A study by UK researchers of 14,000 patients hospitalized for treatment of depression or stress-related disorders found that the risk of depression was directly proportional to the amount of workplace violence they experienced.
After surveying and comparing the occupations of 14,000 hospital patients (ages 18-65), who were treated for depression or stress-related disorders between 1995 and 1998 with 38,000 people without mental health problems, researchers found that the prevalence of real and threatened violence was highest among those working in health, education and social work sectors, with male employees facing greater risk of violence than women.

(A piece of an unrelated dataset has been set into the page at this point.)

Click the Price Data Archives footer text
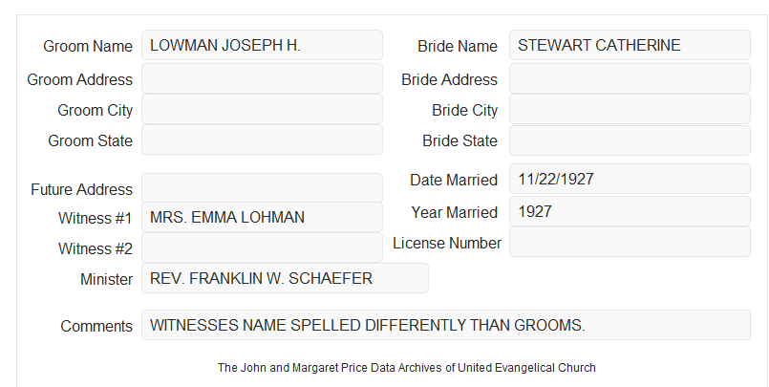The image size is (769, 387). point(407,367)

While most violence came from clients, patients and pupils, around 5 percent of study participants with mental health problems said they were subjected to violent behavior from their coworkers. Almost half said they had been subjected to more than one incident of violence or threatening behavior in the preceding 12 months, and one in five said they had been subjected to both.
Key findings detailed in the research include:
- Exposure to violence boosted the risk of depression by 45 percent in women and 48 percent in men, compared with those in workplaces without any risk of violence.

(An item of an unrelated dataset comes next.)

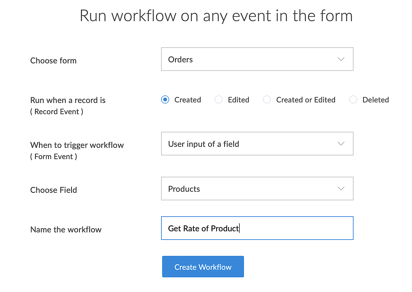This screenshot has width=412, height=292.
Task: Select the Created radio button
Action: point(165,100)
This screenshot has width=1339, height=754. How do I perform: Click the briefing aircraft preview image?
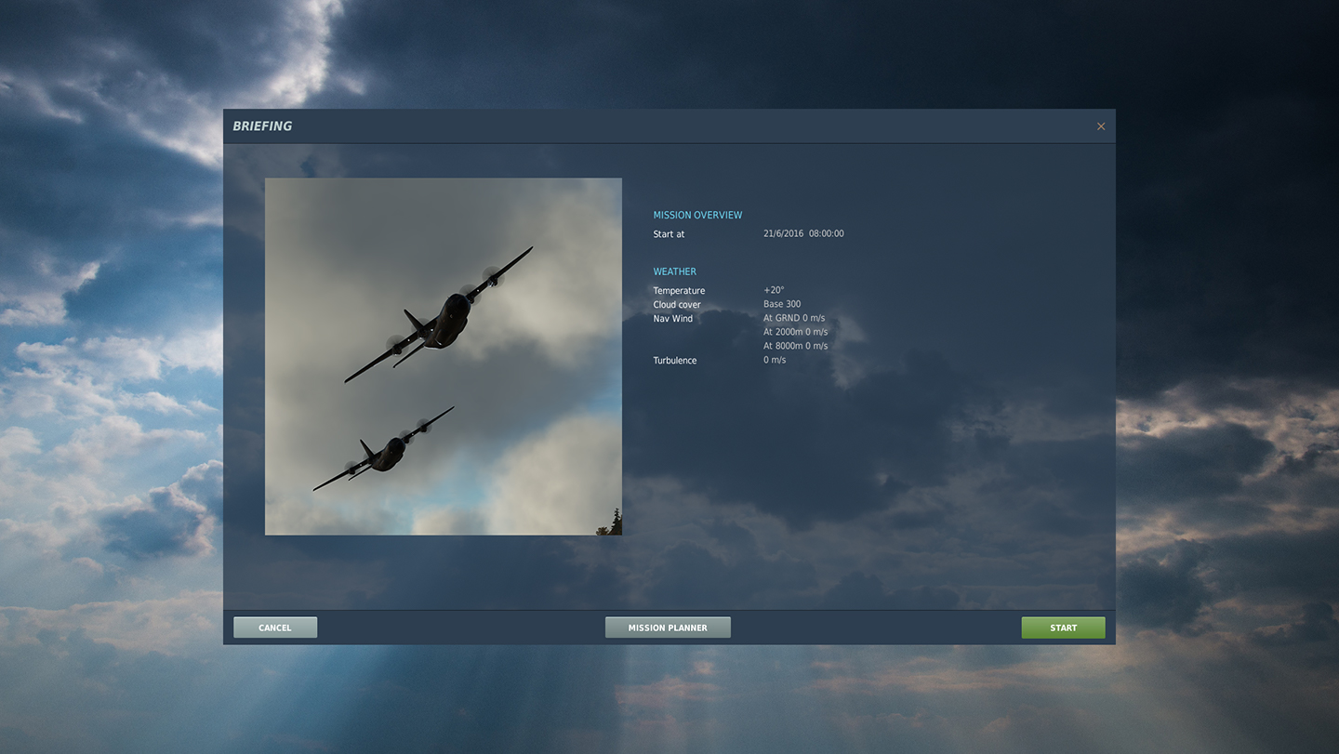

- Stress related disorders were around one-third more likely in women and 55 percent more likely in men.
- Threatening behavior boosted the likelihood of depression by 48 percent in women and stress related disorders by almost 60 percent in men.
The authors say other research suggests that being subjected to violence may overstimulate the autonomic nervous system, which then translates into an emotional disorder, even among those with stable personality traits.
The risk of psychiatric problems among employees exposed to violence is well recognized and reflected in guidance from the European Commission and the International Labor Organization, they added.
"Despite these efforts, there seems to be no decrease in work-related violence, threats and harassment," they concluded.